BROOKLYN’S PARK SLOPE neighborhood was bright and cold last Friday afternoon, and kids were everywhere. Chasing pigeons in the playground, hanging from the jungle gym, squealing at each other on their way home from school. Jonathan Safran Foer emerged from this tangle of loose limbs upright and contained, his hands pocketed into a simple dark coat. Although much is made of his youth, and although he is slight of frame, there was no mistaking him for a child.

Why should it be otherwise? Because at 28, not only is the acclaimed novelist unusually young to have achieved great literary success, but he writes with an urgent, childlike exuberance. In Everything Is Illuminated, which he began as a senior at Princeton and published at age 25, and Extremely Loud and Incredibly Close, which just hit shelves last week, Foer makes imaginative leaps that are, at once, sensitive, brutal, and worldly.

We sat together at a small table by the window of a coffee shop a few blocks from the school and all those kids. Foer is a compact person with narrow shoulders — all neatness, wearing a tucked-in blue-and-black-checked button-down and delicate glasses. He doesn’t use his hands when he speaks. He doesn’t raise his voice. He isn’t someone you’d notice entering a room. It seems as though his conversation might falter in large groups. Yet for all the compactness of his bearing, his mind is spectacularly expansive.

Foer talks of how a certain misleading picture has been painted of him. "I’m very often talked about as earnest," he says. It’s not wrong, he adds, but his brothers — Joshua and Franklin, journalists who also had precocious beginnings — wouldn’t describe him that way.
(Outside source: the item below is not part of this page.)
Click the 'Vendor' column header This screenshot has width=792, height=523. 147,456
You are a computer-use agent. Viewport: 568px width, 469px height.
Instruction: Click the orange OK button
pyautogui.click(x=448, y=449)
Besides, anyone familiar with his writing detects a nose for the absurd, a shrewd appreciation of guile, a quality that several admirers in the literary world have described as "demented." Perhaps these baroque attributes, rather than "earnestness," explain why everything Foer says is so carefully considered. There’s a discipline in the way he speaks: he expresses big, complex ideas in a concise and comprehensible way. If there were a word for articulate-in-the-extreme, the way "nightmare" describes an extra-bad dream, it would be used to describe Foer.

With the written word, too, Foer is drawn to things in extremis. In both his novels, the setting — the "canvas," as he calls it, "onto which the story is told" — is large-scale human tragedy: the Holocaust in Illuminated, and the World Trade Center attacks in Incredibly Close. In the latter, narrator Oskar Schell’s dad has died on September 11, and Oskar searches throughout the city for something that will demystify the senselessness of his father’s death. Like Illuminated, Foer’s second novel is funny and devastating, with the imaginative depth and intensity of feeling that have already become his trademark.

What follows is an edited transcript of two conversations with the author.

Q: How did writing Extremely Loud and Incredibly Close compare with writing Everything Is Illuminated?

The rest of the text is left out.